What was my first class of the week? I'm sure I have a schedule sitting somewhere, but in the grand scheme of things, it doesn't really matter what it was. There were greater things happening, greater things to be remembered, than class.
It's hard to accept that was nine years ago. It dawned on me last spring, though. In a way, we had our reunion, sort of coming full-circle. Carmine's brother Chris and Joe's brother Jason were graduating, so Carmine asked if I'd want to come out for the festivities. We left after work on Friday, meeting the Sarnos in Troy. After dinner, we ventured to Hattie's for mojitos, wandering the Saratoga streets like the Broken Lizard actors in "Beerfest," finding a bar I couldn't take you to without walking the steps myself. The next afternoon, as we broke down the dorm room Chris and Jason shared that Carmine, Joe and I had shared in 2001 and 2002, we admitted that while we'd graduated four years before, we'd actually moved to campus eight years prior. Eight is a pretty small number, but when you're twenty-six, eight years seems like an awfully long time. The world was a pretty different place then.

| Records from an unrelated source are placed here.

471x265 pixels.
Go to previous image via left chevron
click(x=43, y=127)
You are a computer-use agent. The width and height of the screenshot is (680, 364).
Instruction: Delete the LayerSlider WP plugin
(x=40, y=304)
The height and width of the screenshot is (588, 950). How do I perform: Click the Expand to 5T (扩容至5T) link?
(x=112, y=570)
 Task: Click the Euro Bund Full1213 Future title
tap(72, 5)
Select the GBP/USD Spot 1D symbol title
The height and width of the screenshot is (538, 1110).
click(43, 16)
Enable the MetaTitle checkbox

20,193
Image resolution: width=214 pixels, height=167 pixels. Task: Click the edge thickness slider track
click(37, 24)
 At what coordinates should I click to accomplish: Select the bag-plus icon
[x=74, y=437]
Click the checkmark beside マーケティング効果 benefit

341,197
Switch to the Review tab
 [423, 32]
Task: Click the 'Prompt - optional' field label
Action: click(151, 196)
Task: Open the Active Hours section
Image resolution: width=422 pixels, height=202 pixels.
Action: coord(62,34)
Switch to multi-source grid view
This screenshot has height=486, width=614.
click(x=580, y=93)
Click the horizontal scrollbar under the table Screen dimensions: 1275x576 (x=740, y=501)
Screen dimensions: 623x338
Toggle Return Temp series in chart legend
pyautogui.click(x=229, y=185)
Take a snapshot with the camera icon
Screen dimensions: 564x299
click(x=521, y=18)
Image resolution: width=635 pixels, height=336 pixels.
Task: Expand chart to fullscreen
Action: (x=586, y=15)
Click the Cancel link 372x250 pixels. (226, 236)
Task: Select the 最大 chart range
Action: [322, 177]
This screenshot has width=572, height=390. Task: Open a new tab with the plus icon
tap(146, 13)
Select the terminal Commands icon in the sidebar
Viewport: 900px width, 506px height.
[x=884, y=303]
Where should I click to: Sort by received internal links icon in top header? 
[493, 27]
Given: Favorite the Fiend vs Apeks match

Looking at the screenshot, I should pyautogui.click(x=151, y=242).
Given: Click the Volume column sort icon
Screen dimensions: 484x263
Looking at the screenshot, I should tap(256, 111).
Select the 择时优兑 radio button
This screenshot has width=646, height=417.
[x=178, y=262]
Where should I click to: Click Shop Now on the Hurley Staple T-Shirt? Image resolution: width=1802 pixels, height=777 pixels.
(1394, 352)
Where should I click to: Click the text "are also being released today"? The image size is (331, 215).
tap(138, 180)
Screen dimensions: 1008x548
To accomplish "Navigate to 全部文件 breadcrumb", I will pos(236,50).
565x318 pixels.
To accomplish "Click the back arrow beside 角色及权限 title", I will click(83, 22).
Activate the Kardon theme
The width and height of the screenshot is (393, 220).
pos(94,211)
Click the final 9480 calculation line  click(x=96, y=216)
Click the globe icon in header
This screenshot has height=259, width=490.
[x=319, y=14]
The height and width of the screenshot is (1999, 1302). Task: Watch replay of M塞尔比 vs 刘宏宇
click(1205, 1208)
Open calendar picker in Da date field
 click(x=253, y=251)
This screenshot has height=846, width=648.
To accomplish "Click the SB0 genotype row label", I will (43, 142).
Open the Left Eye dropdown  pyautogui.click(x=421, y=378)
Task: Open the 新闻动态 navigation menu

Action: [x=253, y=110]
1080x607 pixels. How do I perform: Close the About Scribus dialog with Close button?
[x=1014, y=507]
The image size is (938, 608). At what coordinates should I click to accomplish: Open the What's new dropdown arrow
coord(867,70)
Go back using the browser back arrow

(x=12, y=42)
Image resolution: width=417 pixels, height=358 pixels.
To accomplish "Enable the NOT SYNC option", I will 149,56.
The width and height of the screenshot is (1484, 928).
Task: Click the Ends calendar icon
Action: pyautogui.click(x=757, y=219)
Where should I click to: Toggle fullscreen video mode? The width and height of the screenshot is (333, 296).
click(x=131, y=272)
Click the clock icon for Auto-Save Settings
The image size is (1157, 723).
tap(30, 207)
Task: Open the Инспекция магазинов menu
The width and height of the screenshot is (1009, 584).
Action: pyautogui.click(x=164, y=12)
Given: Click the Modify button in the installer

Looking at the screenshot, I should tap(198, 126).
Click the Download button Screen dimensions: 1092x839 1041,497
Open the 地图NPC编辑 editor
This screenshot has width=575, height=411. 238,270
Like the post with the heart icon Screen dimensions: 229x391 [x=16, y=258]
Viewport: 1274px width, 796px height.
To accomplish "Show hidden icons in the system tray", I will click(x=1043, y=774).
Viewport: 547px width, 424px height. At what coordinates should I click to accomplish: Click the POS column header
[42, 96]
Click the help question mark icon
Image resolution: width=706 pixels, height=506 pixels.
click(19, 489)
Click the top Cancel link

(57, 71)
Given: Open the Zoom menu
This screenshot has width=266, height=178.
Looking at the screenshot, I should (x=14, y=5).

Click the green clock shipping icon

And we were pretty different people then, too.
I mean, it's romantic to suggest how great it would be to go back to school again. Not as a twenty-eight-year-old with something resembling perspective and life experience, but as a largely-naïve twenty-year-old whose biggest taste of freedom was the lofted bed in Hunt III 1004, the option of choosing whether to go to Sage for dinner or venture to the Union for a grilled chicken-and-cheese sub or just call Hao Wei for takeout. I guess lots of things in life are like that; I started writing a book about the great experiences of my high-school career, but some of the luster wore thin when I realized how much more amazing college was. I'd venture to say my adult-life experiences have been richer and deeper still, but partially because in college, I was still measuring myself against others' expectations instead of living for myself. Those who know me know my fascination with "The Butterfly Effect" and the notion of how one change in the timeline can change everything down the timeline. And so if I sent myself back to college, I'd go as that twenty-year-old armed with just enough advance knowledge to make decisions a little differently. Part of me wants to relive all the good times, just to reinforce the details. Part of me wants to go back and make a few changes, maybe out of greed, because I'd love to have seen how both sides played out.
It'd be nice to go back, but somehow, the prospect of work tomorrow isn't quite as daunting as the prospect of class.